Falconers all,
Falcon's indexes were designed to be as dense as possible - the
keys are variable length with both suffix and prefix compression on
all key values, including suffix compression on the leading segments
of compound keys. Compressing the trailing blanks on compound keys
will lead to confusion unless some information is added to separate
the keys.
If these fields with these values form a compound key
Field1 Field2
a bcdefgh
ab cdefgh
abc defgh
abcd efgh
abcde fgh
abcdef gh
abcdefg h
If you just strip the spaces and stick the two fields together, all
those values are equivalent.
What Falcon does is pad each leading field out with spaces to a
multiple of four bytes (I think, not characters, though that
should be checked and probably changed for UTF-16).
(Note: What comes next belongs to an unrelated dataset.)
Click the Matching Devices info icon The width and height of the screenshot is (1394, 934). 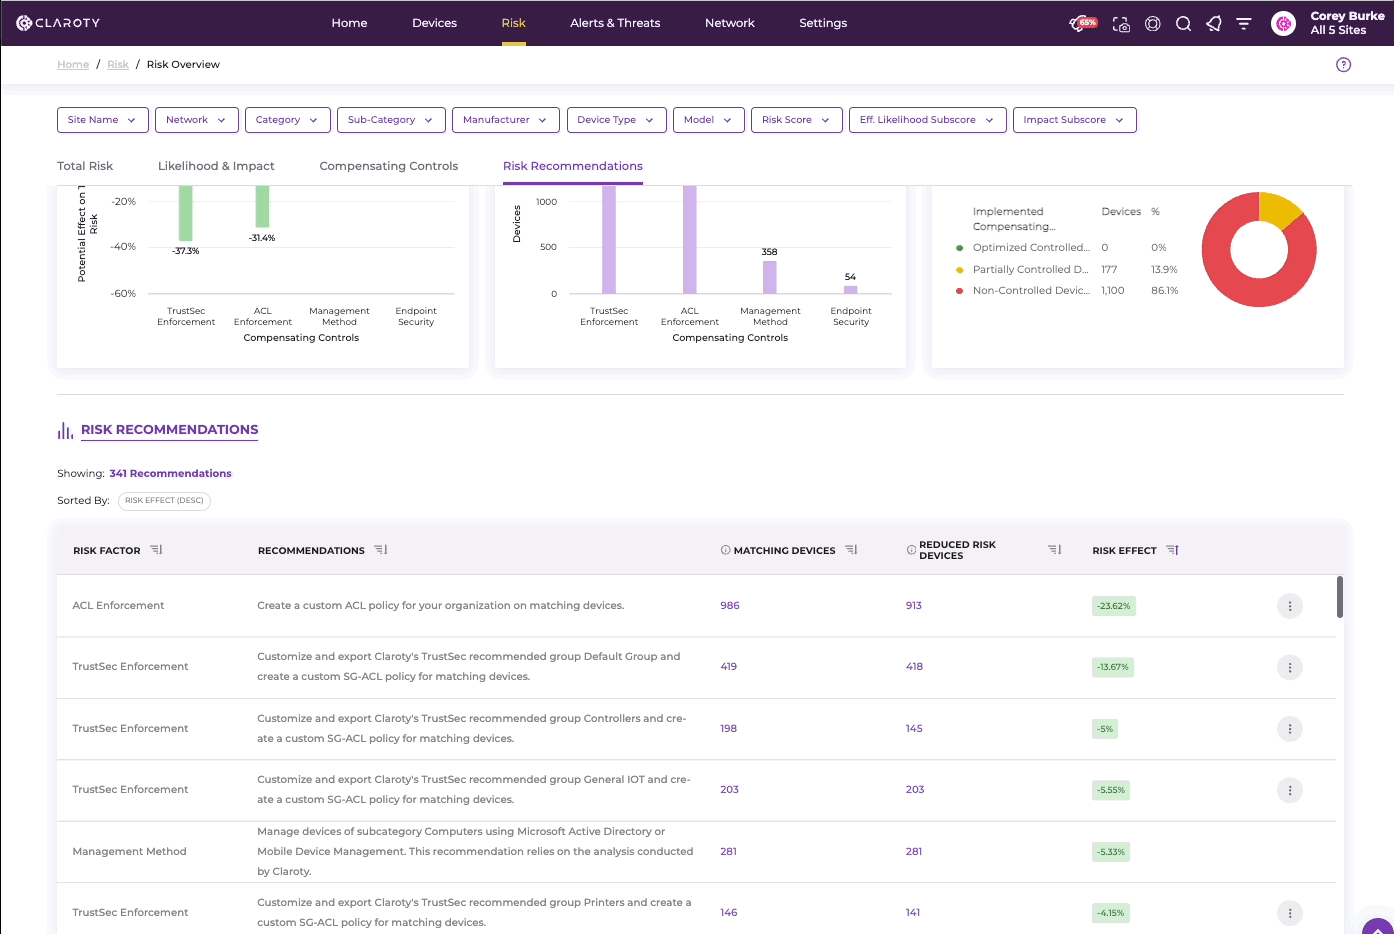pos(726,550)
It then inserts
a binary byte after each group of four characters. The byte holds
the position of the field in the key. So the value above would
become
Field1 Field2
a<0x20><0x20><0x20><0x0>bcde<0x1>fgh
ab<0x20><0x20><0x0>cdef<0x1>gh
abc<0x20><0x0>defg<0x1>h
abcd<0x0>efgh
abcd<0x0>e<0x20><0x20><0x20><0x0>fgh
abcd<0x0>ef<0x20><0x20><0x0>gh
abcd<0x0>efg<0x20><0x0>h
(Putting the field position byte every five bytes is arbitrary -
spacing them further apart reduces the key growth at a cost of
raising the minimum key size.)
The question that concerns me at the moment is whether introducing
tab <0x7> characters causes a problem with this trick. I don't
think so, but ... Here are the cases, with each line of the
values above preceded by one that has a <tab> as the last byte
of the first field.
values:
Field1 Field2
a<0x7> bcdefgh
a bcdefgh
ab<0x7> cdefgh
ab cdefgh
abc<0x7> defgh
abc defgh
abcd<0x7> efgh
abcd efgh
abcde<0x7> fgh
abcde fgh
abcdef<0x7> gh
abcdef gh
abcdefg<0x7> h
abcdefg h
encoding:
Field1 Field2
a<0x7><0x20><0x20><0x0>bcde<0x1>fgh
a<0x20><0x20><0x20><0x0>bcde<0x1>fgh
ab<0x7><0x20><0x0>cdef<0x1>gh
ab<0x20><0x20><0x0>cdef<0x1>gh
abc<0x7><0x0>defg<0x1>h
abc<0x20><0x0>defg<0x1>h
abcd<0x0><0x7><0x20><0x20><0x20><0x0>efgh
abcd<0x0>efgh
abcde<0x0><0x7><0x20><0x20><0x0>fgh
abcd<0x0>e<0x20><0x20><0x20><0x0>fgh
abcd<0x0>ef<0x7><0x20><0x0>gh
abcd<0x0>ef<0x20><0x20><0x0>gh
abcd<0x0>efg<0x7><0x0>h
abcd<0x0>efg<0x20><0x0>h
If anyone has followed this, do you agree that it seems to
get the right answer?
Best,
Ann